The best wood for building a paddleboard kit depends on where you live. If you care about the environment, you should always try to choose lumber that is local to your area. There are many species of wood that are excellent choices but you are basically looking for something that is fairly light in weight and decently strong. Most softwoods will work and most hardwoods will be too heavy.
Living in the Pacific Northwest, the wood of choice is Western Red Cedar. Aesthetically, there really is no substitute for the natural beauty of Red Cedar. Imbued with decidedly crisp, yet superbly rich, tonal properties, Red Cedar creates amazing Paddle boards. As a craftsman I really like the fact that Red Cedar machines beautifully, bonds tenaciously with epoxy, and it smells great.

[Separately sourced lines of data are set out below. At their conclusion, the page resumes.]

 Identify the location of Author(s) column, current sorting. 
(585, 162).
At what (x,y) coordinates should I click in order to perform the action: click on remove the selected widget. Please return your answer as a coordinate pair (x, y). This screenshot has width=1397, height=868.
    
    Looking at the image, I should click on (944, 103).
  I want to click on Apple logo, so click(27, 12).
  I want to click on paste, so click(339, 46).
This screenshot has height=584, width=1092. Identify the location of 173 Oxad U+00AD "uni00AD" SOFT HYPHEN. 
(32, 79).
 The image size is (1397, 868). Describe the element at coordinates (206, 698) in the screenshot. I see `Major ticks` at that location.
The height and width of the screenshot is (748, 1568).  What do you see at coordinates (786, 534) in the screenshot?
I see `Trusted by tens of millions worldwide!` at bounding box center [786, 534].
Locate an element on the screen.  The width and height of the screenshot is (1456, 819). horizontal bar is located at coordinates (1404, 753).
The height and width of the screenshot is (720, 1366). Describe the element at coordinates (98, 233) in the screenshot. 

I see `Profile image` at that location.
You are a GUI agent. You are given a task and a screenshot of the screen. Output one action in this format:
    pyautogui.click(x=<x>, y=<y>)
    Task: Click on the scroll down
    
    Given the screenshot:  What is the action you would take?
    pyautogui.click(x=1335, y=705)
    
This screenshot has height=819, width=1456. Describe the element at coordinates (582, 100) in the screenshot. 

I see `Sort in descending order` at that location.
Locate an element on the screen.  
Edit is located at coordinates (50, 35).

Known for its strength and straight grain, Yellow cedar is heavily used as a boat building lumber. Unlike most softwood, density across single growth rings is quite uniform accounting for the lack of visual grain. This wood is incredibly easy to work and, therefore, is prized for many joinery applications. Yellow Cedar is highly recommended for accents and pin stripes as the pale color contrasts nicely next to the darker Red Cedar. Yellow cedar weighs considerably more than Red Cedar so it might not be a wise choice for a complete paddleboard.
On the East coast White Cedar is the best local choice. It is lighter in color and has less color variation than Red Cedar but it still has amazing grain patterns. White Cedar has good overall working characteristics, and works easily with both hand and machine tools.
Paulownia has the highest strength to weight ratio of any timber, making it a natural choice for building paddleboards. Paulownia is considered an invasive species in North American so it is difficult to obtain locally grown wood. If you live in Spain, New Zealand, Australia, China or any other country that Paulownia natively grows, this is a solid choice for your board.
Beatle Kill Pine
The most environmentally friendly option today is arguably Beatle Kill Pine. The trees are already dead, as the Mountain Pine Beatle has killed whole forests, possibly due to climate change. Beatle Kill Pine is not the easiest material to work with since the trees dried standing and there is a much higher chance of cracks and checking. It will also take some creative skills to have the inconsistent blue staining look aesthetically pleasing on something as large as a paddleboard. Natural blue pin stripes might look cool!